_GIVEN EXERCISE_
Rewrite the data starting at the line containing "Given: Click the approved" and ending at the line containing "I will point(530,42).", replacing "Where should I click to" with "Where do I click to" and leaving everything else unchanged.

_TASK INPUTS_
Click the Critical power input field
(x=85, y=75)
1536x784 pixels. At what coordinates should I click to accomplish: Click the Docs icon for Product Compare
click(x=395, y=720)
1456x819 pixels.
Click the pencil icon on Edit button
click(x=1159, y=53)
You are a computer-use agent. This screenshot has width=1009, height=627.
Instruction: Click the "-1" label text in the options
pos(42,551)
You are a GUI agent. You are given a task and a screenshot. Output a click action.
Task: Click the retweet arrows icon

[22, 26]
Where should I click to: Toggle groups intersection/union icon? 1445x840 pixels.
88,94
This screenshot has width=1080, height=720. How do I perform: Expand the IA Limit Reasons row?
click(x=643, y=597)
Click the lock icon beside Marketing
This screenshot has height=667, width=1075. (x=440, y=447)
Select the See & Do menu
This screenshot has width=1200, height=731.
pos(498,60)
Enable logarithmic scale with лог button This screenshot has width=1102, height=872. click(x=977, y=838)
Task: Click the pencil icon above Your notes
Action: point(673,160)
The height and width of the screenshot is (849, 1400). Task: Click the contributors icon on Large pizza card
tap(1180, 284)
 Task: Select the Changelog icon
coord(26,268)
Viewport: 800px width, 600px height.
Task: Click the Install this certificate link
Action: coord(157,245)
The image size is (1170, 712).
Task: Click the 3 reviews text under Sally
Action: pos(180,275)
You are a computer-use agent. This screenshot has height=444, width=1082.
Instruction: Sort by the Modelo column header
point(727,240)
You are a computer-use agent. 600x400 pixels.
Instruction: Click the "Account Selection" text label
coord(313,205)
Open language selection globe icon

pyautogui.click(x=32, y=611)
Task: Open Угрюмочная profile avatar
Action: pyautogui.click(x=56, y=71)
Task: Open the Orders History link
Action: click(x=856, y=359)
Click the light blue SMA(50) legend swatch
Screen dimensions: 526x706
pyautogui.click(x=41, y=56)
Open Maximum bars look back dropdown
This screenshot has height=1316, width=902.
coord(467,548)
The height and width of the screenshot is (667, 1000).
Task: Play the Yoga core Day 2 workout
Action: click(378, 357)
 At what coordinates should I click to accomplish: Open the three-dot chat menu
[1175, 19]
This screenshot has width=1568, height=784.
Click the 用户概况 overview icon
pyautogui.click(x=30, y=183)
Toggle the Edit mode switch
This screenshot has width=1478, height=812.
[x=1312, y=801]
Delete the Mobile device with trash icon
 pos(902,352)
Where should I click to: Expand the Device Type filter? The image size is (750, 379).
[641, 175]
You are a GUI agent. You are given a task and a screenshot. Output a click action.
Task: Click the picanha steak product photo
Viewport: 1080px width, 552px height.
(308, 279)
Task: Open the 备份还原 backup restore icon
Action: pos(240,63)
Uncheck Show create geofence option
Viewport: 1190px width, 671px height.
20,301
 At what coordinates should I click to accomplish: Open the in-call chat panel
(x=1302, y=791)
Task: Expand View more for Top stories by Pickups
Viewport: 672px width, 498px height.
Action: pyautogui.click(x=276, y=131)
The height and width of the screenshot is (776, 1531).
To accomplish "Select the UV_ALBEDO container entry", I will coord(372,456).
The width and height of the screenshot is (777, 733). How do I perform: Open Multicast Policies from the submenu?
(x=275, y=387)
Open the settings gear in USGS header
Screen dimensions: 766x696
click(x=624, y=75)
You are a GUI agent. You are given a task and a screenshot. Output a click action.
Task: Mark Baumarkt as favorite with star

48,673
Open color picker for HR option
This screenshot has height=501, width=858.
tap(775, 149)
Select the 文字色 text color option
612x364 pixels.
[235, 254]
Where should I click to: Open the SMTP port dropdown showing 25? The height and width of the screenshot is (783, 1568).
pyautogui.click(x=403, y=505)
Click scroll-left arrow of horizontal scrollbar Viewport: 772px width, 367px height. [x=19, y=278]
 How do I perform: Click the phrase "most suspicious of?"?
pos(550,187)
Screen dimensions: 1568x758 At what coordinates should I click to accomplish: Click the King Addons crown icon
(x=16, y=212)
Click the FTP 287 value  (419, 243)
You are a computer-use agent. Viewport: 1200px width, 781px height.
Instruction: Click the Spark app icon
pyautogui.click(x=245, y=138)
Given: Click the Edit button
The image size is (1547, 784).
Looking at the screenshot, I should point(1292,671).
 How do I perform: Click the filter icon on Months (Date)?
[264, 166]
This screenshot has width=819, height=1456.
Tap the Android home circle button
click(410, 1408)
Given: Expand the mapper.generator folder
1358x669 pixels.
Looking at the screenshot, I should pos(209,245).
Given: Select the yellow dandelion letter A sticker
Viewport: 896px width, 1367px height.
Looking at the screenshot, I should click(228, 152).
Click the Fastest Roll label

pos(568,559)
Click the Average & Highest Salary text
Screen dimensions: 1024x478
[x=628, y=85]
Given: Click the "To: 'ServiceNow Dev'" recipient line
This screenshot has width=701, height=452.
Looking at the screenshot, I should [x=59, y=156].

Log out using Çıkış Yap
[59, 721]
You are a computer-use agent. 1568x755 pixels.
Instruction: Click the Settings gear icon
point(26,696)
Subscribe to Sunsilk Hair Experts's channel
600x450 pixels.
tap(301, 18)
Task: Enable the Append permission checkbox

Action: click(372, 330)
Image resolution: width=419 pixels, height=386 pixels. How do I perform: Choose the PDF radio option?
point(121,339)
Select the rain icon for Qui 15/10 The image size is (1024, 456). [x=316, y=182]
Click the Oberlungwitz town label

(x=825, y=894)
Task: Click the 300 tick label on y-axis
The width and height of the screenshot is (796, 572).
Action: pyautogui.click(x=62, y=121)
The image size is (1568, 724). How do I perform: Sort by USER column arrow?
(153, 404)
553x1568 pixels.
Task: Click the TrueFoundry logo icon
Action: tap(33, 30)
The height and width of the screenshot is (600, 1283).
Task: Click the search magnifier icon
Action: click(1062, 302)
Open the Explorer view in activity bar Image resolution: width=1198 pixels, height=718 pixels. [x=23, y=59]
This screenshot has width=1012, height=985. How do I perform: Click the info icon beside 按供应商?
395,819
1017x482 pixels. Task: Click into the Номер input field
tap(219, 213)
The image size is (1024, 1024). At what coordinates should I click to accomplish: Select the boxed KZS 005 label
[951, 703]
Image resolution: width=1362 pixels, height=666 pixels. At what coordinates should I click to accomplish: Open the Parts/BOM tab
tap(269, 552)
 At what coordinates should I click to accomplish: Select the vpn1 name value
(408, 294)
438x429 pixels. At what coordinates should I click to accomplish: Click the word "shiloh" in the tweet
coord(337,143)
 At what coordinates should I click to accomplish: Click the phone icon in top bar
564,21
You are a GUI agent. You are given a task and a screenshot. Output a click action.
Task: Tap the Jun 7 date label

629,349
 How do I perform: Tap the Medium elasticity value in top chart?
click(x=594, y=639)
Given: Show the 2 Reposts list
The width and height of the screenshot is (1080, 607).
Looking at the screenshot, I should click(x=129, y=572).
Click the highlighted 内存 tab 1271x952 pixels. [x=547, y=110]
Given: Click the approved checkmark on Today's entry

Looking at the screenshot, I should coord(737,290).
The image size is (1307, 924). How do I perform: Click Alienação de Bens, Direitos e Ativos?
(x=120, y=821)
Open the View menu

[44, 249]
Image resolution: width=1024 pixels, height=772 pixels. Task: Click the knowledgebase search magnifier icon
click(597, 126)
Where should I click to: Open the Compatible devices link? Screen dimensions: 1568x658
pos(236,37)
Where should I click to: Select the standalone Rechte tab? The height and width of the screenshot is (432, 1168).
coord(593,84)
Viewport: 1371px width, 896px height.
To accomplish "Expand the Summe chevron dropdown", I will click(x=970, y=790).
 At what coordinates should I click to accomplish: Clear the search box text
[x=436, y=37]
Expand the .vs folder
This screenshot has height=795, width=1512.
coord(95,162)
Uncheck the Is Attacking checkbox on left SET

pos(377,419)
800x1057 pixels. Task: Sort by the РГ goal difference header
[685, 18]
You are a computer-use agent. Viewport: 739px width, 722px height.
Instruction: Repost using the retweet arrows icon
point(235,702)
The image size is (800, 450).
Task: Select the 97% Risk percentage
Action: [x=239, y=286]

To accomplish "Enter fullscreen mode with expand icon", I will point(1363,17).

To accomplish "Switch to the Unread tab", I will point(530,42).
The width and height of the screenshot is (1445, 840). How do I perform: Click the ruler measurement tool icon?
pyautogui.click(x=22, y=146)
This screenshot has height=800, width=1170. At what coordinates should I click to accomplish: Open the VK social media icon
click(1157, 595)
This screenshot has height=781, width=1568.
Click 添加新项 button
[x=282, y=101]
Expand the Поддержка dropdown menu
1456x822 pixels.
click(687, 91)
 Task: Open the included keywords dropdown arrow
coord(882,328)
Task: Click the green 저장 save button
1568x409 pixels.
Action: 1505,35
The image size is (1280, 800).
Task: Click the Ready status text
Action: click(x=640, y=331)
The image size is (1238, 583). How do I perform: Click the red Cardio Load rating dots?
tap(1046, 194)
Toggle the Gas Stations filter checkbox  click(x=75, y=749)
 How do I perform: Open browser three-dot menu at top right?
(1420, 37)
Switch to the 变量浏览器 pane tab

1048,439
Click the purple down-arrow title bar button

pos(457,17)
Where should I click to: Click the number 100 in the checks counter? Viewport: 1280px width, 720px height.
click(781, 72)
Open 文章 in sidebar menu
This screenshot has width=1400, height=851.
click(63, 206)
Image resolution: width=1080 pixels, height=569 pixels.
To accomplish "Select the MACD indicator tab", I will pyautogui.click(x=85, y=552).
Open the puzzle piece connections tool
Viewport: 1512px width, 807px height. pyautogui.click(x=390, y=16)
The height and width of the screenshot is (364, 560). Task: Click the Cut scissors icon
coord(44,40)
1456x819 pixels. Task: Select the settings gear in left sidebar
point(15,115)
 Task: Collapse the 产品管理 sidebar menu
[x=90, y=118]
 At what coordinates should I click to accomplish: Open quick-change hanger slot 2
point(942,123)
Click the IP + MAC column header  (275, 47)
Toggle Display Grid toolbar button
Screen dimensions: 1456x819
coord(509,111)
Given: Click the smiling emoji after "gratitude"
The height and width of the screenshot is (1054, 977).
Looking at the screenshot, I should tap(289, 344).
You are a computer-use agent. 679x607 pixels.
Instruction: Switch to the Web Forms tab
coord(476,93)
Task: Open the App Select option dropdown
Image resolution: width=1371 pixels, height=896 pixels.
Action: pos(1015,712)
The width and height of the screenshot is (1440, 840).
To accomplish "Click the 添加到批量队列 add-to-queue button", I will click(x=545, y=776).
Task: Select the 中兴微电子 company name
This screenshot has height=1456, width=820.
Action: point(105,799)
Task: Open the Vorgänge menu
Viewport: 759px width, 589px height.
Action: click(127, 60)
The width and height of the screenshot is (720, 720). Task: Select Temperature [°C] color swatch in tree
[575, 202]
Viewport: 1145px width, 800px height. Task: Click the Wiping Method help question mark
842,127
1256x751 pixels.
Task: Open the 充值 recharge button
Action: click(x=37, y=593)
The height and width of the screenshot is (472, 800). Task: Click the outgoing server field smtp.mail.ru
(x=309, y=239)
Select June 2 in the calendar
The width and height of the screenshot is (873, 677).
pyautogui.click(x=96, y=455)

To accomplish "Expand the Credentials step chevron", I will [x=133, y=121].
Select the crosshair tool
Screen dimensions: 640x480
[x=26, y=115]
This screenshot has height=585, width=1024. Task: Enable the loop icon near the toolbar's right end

_ANSWER TO THIS EXERCISE_
Given: Click the approved checkmark on Today's entry

Looking at the screenshot, I should coord(737,290).
The image size is (1307, 924). How do I perform: Click Alienação de Bens, Direitos e Ativos?
(x=120, y=821)
Open the View menu

[44, 249]
Image resolution: width=1024 pixels, height=772 pixels. Task: Click the knowledgebase search magnifier icon
click(597, 126)
Where do I click to: Open the Compatible devices link? Screen dimensions: 1568x658
pos(236,37)
Where do I click to: Select the standalone Rechte tab? The height and width of the screenshot is (432, 1168).
coord(593,84)
Viewport: 1371px width, 896px height.
To accomplish "Expand the Summe chevron dropdown", I will click(x=970, y=790).
 At what coordinates should I click to accomplish: Clear the search box text
[x=436, y=37]
Expand the .vs folder
This screenshot has height=795, width=1512.
coord(95,162)
Uncheck the Is Attacking checkbox on left SET

pos(377,419)
800x1057 pixels. Task: Sort by the РГ goal difference header
[685, 18]
You are a computer-use agent. Viewport: 739px width, 722px height.
Instruction: Repost using the retweet arrows icon
point(235,702)
The image size is (800, 450).
Task: Select the 97% Risk percentage
Action: [x=239, y=286]

To accomplish "Enter fullscreen mode with expand icon", I will point(1363,17).

To accomplish "Switch to the Unread tab", I will point(530,42).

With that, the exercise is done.